LaFell’s pedestrian numbers become even more frustrating to fans when you consider what he has done since moving on from the Panthers. In his first season with the New England Patriots, LaFell posted career-highs in receptions (74), yards (953) and touchdowns (seven). He went on to have another solid year in 2015 and would have again posted better numbers than any of his years in Carolina if he didn’t miss five games. And, in his first season with the Bengals in 2016, LaFell is once again set to have one of his best seasons in the NFL. Newton would have loved to have this version of LaFell when he was still on the roster.
8 Corey Brown
Corey “Philly” Brown was an undrafted free agent signed by the Panthers in 2014, but he has made a minimal impact as one of Newton’s receivers. In his first two seasons, Brown totaled 743 yards and six touchdowns. Yes, he did have four catches for 80 yards in the Super Bowl, but it was in a game where the Panthers were getting smoked, and he had to leave the game early.
7 Louis Murphy
With a need at wide receiver in 2012, the Panthers acquired Louis Murphy from the Raiders in exchange for a conditional late-round pick. Murphy, who was originally a fourth-round pick of the Raiders, was coming off a down season and looked like he was going to be cut. So, the Panthers swooped in and made the move for Murphy.
6 Jason Avant
Jason Avant signed a one-year deal with the Panthers in 2014 after the veteran wideout was a solid contributor for the Philadelphia Eagles over eight seasons; although he never gained more than 1,000 yards. The Panthers had major holes in their receiving corps with four wideouts having departed and Avant was one of their solutions, albeit an unsuccessful one.
5 Brenton Bersin
In his third season in the NFL, Brenton Bersin has never caught more than four passes in any game, and his career-high in receiving yards for a single contest is 54. Overall, Bersin has 23 receptions for 277 yards and one touchdown in 31 career games with Carolina.
4 Ed Dickson
Tight end Ed Dickson means well, but he’s not much of a receiver. In his two previous seasons with the Panthers before 2016, Dickson recorded just 27 catches for 236 yards and three touchdowns in 32 games. In 2015, he averaged just 7.1 yards per reception.
3 Armanti Edwards
After a successful college career, Armanti Edwards was taken by the Panthers in the third round of the 2010 draft as a quarterback. Once it was clear the Appalachian State product wasn’t going to get any playing time behind center, Carolina switched his position to receiver in 2012. In 16 games as a receiver and returner in 2012, Edwards corralled just five of his nine targets for 121 yards, 82 of which came on one play.
2 Domenik Hixon
The Panthers signed Domenik Hixon in 2013 after he proved to be a serviceable receiver for the New York Giants over five seasons. Hixon totaled 596 yards in 2008 and 567 yards in 2012, his best two seasons in the NFL. He also spent time as a returner, although he wasn’t anything special in that regard.
1 Michael Dyer
There’s a reason Newton didn’t target running back Michael Dyer in college: he wasn’t a good pass-catching back. In four years at college - one of which was spent with Newton at Auburn - Dyer caught just eight balls for 48 yards and never found paydirt through the air. With Newton behind center, Dyer caught just one pass for nine yards.

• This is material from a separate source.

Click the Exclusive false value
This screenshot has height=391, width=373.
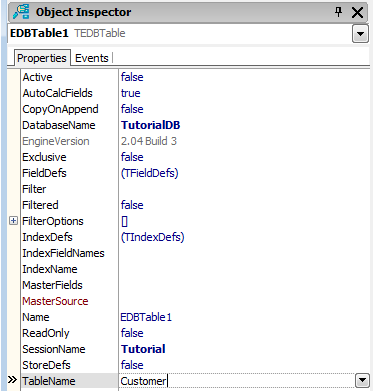tap(132, 157)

After running into a slew of problems during his years at Auburn, Arkansas State, and Louisville, Dyer was seen as a one-dimensional back and went undrafted and unsigned. Finally the Oakland Raiders gave him a chance and he attended a tryout at the team’s rookie minicamp, but failed to make the roster. A last-ditch effort to play football with the Saskatchewan Roughriders of the CFL didn’t last long, as he was released by the team less than two months after signing.